Abstract

Various techniques are employed to determine the amounts, retention, and distribution of radioactivity in human subjects in vivo. The principal method is gamma-ray spectrometry with large NaI(Tl) scintillation crystals (“whole-body counting”). The geometries used include an arc of 1.5-m radius in which all parts of the body are roughly equidistant from the detector, a reclining chair and a flat bed with detectors placed above and below the subject. When a sufficient amount of radioactivity is present in a subject, scanning techniques assist in determining its distribution in the body.

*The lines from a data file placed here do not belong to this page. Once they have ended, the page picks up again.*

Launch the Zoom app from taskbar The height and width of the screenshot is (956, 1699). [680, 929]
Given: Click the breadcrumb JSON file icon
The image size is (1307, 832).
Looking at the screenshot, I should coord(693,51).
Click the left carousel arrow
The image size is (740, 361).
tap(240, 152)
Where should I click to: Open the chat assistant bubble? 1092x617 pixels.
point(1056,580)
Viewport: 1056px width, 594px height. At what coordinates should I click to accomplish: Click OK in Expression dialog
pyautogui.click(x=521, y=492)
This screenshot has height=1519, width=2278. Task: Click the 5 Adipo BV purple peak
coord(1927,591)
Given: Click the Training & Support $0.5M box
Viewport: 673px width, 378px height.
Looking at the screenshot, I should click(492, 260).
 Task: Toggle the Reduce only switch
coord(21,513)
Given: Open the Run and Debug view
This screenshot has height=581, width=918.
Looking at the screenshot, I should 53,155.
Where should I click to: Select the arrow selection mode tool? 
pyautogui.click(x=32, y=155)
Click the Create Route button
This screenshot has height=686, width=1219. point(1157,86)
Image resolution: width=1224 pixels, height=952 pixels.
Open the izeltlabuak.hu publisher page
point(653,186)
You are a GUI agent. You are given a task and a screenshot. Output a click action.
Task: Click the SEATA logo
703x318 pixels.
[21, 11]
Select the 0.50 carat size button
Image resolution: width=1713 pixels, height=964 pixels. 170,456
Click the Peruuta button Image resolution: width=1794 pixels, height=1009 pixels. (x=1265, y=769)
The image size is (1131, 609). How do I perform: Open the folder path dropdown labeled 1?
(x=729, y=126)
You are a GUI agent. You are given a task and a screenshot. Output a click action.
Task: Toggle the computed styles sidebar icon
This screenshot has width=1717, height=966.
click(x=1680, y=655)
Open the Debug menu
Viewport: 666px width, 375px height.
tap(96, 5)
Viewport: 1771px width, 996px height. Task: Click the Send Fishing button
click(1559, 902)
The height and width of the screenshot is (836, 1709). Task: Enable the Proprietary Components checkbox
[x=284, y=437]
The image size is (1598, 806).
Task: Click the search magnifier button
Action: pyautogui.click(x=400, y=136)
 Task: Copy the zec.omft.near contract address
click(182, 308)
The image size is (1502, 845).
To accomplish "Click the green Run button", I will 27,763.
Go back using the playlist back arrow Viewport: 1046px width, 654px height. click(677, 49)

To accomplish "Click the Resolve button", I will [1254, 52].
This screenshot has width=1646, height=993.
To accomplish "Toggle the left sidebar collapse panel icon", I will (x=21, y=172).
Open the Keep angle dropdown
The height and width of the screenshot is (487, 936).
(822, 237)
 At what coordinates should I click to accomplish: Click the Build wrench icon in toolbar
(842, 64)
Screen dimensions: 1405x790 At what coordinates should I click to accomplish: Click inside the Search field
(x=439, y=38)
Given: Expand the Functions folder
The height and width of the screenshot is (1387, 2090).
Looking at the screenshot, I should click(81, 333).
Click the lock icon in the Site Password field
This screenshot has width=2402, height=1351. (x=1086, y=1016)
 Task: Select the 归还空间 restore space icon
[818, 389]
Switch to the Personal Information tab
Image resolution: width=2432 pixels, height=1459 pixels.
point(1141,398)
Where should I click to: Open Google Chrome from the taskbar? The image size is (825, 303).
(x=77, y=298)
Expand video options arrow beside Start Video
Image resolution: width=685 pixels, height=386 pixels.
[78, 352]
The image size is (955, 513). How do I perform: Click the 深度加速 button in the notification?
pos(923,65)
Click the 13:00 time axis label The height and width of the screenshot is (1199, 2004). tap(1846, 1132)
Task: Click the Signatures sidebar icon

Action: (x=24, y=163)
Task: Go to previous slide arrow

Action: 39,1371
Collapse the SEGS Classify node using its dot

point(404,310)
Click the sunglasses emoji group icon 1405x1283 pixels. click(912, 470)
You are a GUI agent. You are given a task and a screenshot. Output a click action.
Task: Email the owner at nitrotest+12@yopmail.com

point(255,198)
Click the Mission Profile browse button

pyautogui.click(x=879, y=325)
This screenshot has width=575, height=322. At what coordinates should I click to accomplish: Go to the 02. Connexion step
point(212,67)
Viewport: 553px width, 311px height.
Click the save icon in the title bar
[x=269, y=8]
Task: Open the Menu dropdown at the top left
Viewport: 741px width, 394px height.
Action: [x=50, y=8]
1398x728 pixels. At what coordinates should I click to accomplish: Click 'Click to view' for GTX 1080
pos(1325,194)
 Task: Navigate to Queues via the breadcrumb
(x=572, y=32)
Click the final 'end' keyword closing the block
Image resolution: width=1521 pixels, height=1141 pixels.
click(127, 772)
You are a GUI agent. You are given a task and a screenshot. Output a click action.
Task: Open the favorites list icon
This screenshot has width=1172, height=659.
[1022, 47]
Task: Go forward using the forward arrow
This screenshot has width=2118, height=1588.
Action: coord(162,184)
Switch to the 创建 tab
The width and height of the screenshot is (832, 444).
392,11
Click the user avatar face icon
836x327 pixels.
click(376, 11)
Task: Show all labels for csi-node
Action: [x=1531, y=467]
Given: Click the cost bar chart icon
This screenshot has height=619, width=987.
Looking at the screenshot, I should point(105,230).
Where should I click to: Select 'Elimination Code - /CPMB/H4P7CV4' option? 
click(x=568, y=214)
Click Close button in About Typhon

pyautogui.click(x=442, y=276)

Specialized instruments such as a xenon-filled proportional counter and a dual-crystal (phoswich) detector are used to measure low-energy photon emitters, primarily plutonium and americium. There are three primary methods of calibrating the detectors. The first is analytical, in which a rigorous mathematical treatment is employed; the second involves the administration of tracer amounts of radioactivity to human volunteers; the third consists of determining detector response to known amounts of radioactivity in a phantom. All three methods can be intercompared, and further evaluated by comparing the results of measurements in vivo with those of postmortem analyses. For both radium and thorium cases measured in vivo, the interpretation of the results is complicated by the fact that neither radium nor thorium emit gamma rays of any consequence. Instead, the observed gamma rays result from the decay of 214Bi (RaC) and 208Tl (ThC″), respectively. Since each of these nuclides is preceded in the decay chain by an isotope of the noble gas radon, some of which is exhaled, its activity is not equal to that of the parent radium or thorium. Therefore, breath samples are collected to determine the exhalation rate of the precursor isotope, 222Rn (radon) or 220Rn (thoron). The total body content is then the sum of the gamma activity and the exhaled radioactivity, referred to as the retained and emanating fractions, respectively.